◆ **Problems and tasks**
- A) Copy the stretch of the anti-TNF survey report below from "The survey was" through "reminders were sent.".
- B) In the anti-TNF survey report below, condense the paragraph beginning "PIBDNet members contributed 404 names" into a short bulleted list that keeps its main facts.
- C) Pick up the anti-TNF survey report below where it stops, and continue it.

We included 5 questions about routine safety testing before and during anti-TNF therapy. Finally, we explored access limitations (3 questions).

The survey was open to responses between September and November 2015. Potential respondents were invited by email to complete an electronic survey hosted on the REDCap platform [8]. After the initial invitation, 4 further email reminders were sent.

2.1. Analysis

Results are presented as N (%), or median and interquartile range (IQR) as appropriate. To facilitate analyses, we planned to categorize respondents into 6 regions: North America, Europe, Asia, Oceania, Africa, and South America. However, there were relatively few respondents from the last 4 continents, and so they were combined. Our main analysis thus compared respondents from North America, Europe, and elsewhere. Additional subanalyses included comparisons of respondents from Canada compared to the USA, those in university-based practice vs. community-based practice, and those early in practice (<10 years) vs. later in practice (≥10 years).

Differences between groups were assessed by Chi-square or Fisher’s exact test (depending on cell sizes) for categorical variables and Mann–Whitney U test (independent samples) or related samples Wilcoxon signed rank test (paired samples) for continuous variables.

Statistical analyses were performed using SPSS Statistics for Windows, Version 23.0 (Armonk, NY: IBM Corp). In all analyses, p values <0.05 were considered significant.

3. Results

PIBDNet members contributed 404 names. Another 1396 potential respondents, representing at least 52 countries, came from the pediatric gastroenterology bulletin board, after eliminating gastroenterology fellows/trainees, surgeons, pathologists, nurses, nurse practitioners, or dietitians. This left a maximum of 1800 potential respondents. However, several of these would be practicing primarily hepatology, pancreatology, and/or nutrition, making the true denominator much lower.

There were 344 complete responses (estimated response rate 19%), and 115 (33%) were from PIBDNet. A total of 182 (53%) were from North America, most of whom (72%) were from a university-based practice, with 53% (182 of all 344 respondents) relatively new to practice (Table 1). Respondents had a median of 40 IBD patients in their practice, representing a median of 20% of their total number of patients seen. However, there were 84/344 (24%) for whom IBD patients made up the majority (>50%) of their practice. There was a predominance (median 60%) of patients with CD.

Table 1: Demographics for the 344 respondents who completed the survey. Results are presented as N (%) or median (interquartile range) as appropriate.
3.1. Crohn’s Disease

Respondents reported a median of 40% (IQR 25-60%) of their CD patients to be treated with anti-TNF therapy. This was higher in North America (median 50% vs. 30% Europe vs. 30% elsewhere, p<0.001) (Table 2). IFX was most frequently the initial anti-TNF drug used for both luminal (median 90% (IQR 50-100%)) and perianal fistulizing CD (median 100% (IQR 90-100%)).

Table 2: Practice patterns in luminal Crohn’s disease with infliximab (IFX) and adalimumab (ADA). Results are presented as percentages or median (interquartile range) as appropriate.

◆ **Available data**
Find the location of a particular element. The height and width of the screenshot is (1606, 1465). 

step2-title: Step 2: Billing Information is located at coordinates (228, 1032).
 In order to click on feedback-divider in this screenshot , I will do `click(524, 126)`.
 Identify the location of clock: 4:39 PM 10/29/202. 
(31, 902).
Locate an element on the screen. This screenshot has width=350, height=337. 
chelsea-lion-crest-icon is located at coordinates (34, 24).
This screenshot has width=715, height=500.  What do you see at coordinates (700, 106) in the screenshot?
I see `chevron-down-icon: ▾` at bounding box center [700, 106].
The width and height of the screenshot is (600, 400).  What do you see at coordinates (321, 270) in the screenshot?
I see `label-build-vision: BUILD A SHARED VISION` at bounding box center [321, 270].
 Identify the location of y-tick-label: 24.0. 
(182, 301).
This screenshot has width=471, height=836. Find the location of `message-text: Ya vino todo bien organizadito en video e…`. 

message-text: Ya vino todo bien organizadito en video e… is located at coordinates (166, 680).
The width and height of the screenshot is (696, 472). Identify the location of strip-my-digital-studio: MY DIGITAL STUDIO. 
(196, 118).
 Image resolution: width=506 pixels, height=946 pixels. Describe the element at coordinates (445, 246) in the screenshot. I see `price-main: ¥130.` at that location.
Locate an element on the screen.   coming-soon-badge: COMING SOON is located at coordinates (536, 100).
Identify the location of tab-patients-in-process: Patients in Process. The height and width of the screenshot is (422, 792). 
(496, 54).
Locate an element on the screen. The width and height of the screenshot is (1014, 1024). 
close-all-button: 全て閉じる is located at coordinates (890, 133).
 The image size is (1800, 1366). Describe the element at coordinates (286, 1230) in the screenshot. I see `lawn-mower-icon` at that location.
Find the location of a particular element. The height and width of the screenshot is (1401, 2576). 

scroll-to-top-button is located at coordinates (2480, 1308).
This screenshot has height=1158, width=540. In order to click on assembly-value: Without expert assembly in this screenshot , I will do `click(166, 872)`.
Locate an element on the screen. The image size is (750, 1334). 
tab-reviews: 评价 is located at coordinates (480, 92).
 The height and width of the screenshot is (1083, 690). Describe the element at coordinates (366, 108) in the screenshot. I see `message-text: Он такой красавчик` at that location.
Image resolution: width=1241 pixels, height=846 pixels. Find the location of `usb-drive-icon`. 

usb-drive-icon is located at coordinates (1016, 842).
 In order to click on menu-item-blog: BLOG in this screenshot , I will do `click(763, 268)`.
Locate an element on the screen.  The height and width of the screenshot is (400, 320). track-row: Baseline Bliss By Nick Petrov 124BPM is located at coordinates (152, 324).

◆ **Answers to the tasks**
- A)
The survey was open to responses between September and November 2015. Potential respondents were invited by email to complete an electronic survey hosted on the REDCap platform [8]. After the initial invitation, 4 further email reminders were sent.

- B)
- PIBDNet members supplied 404 names.
- The pediatric gastroenterology bulletin board added 1396 more potential respondents from at least 52 countries. This count came after gastroenterology fellows/trainees, surgeons, pathologists, nurses, nurse practitioners, and dietitians were removed.
- That gave a maximum of 1800 potential respondents.
- Several of them would mainly practice hepatology, pancreatology, and/or nutrition, so the true denominator is much lower.

- C)
North Americans more often (80% vs. 38% Europe vs. 30% elsewhere, p<0.001) used anti-TNF therapy without a trial of IM (Table 2). However, they used IFX (but not ADA) in combination with concomitant IM less often in both IM-naïve patients (median 50% of time vs. 90% Europe vs. 100% elsewhere, p<0.001) and after IM failure (median 80% of time vs. 98% Europe vs. 90% elsewhere, p<0.001). For both IFX and ADA, North Americans were less likely to choose thiopurines as their combination IM (24% vs. 94% Europe vs. 79% elsewhere for IFX, p<0.001; 20% North America vs. 93% Europe vs. 69% elsewhere for IM-naïve on ADA, p<0.001; and 25% North America vs. 76% Europe vs. 68% elsewhere for ADA used after IFX secondary loss of response, p<0.001) but were likely to continue combination therapy for a longer period of time.

North Americans were less likely than physicians elsewhere in the world to strictly adhere to standard IFX induction protocols (42% vs. 66% Europe vs. 84% elsewhere, p<0.001), although similar ADA induction protocols were followed (Table 2). Respondents from all regions had similar approaches to regimen intensification, with most preferring to increase the dose of IFX and/or shorten the dosing interval depending on the individual patient (64%), rather than uniformly increasing the dose (27%) or shortening the interval (9%).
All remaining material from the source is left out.